● **Exercise instructions**: After locating the line that holds "You are a computer-use", copy that line and all that follow it word for word through the end of the data, with no pictures.

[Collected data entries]
++++

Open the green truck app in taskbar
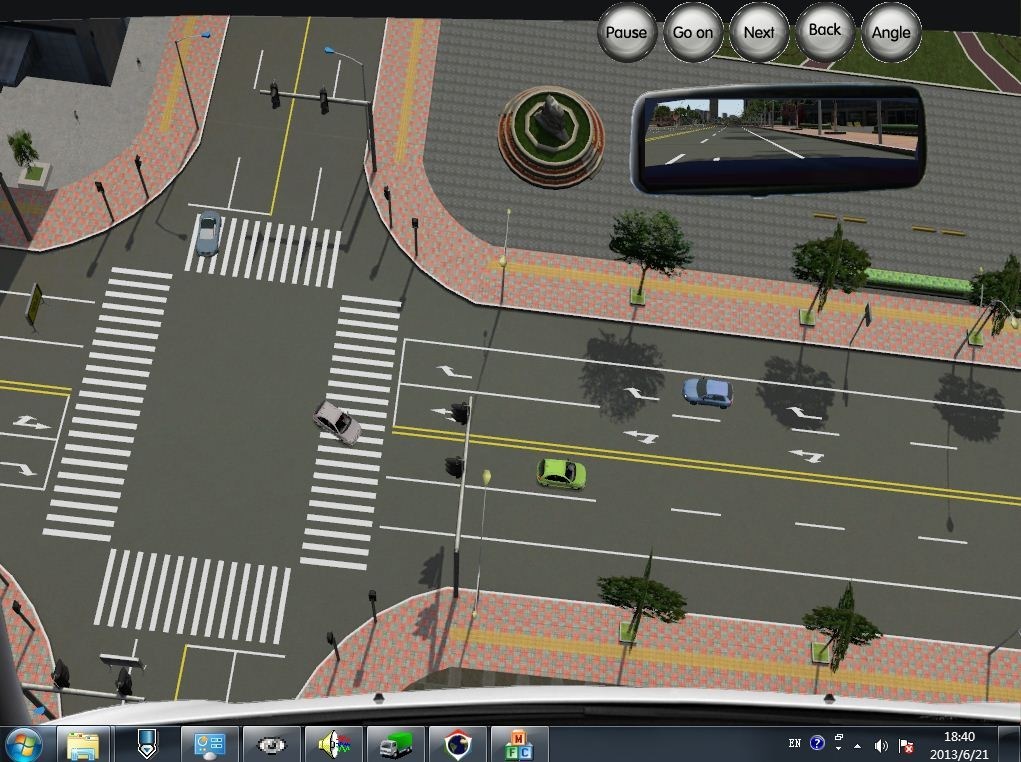 click(395, 744)
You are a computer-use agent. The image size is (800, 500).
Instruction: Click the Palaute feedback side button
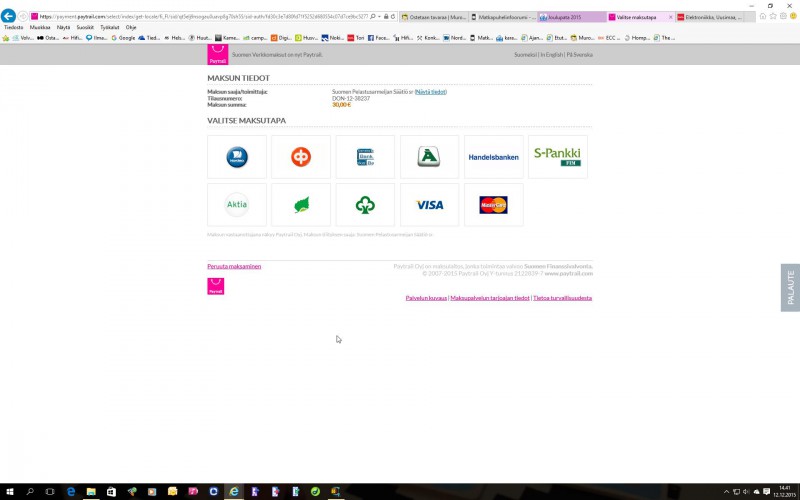pyautogui.click(x=790, y=288)
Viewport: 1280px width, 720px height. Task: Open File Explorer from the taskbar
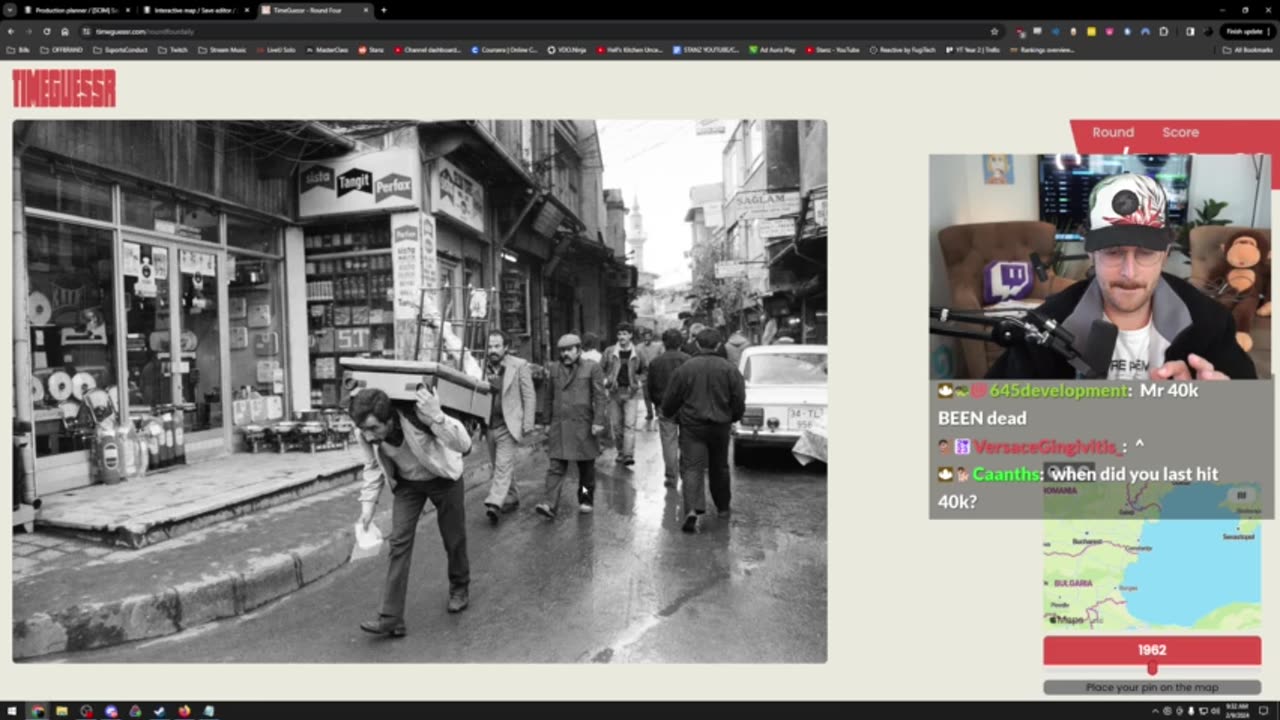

++++

● **Exercise response**:
You are a computer-use agent. The image size is (800, 500).
Instruction: Click the Palaute feedback side button
pyautogui.click(x=790, y=288)
Viewport: 1280px width, 720px height. Task: Open File Explorer from the taskbar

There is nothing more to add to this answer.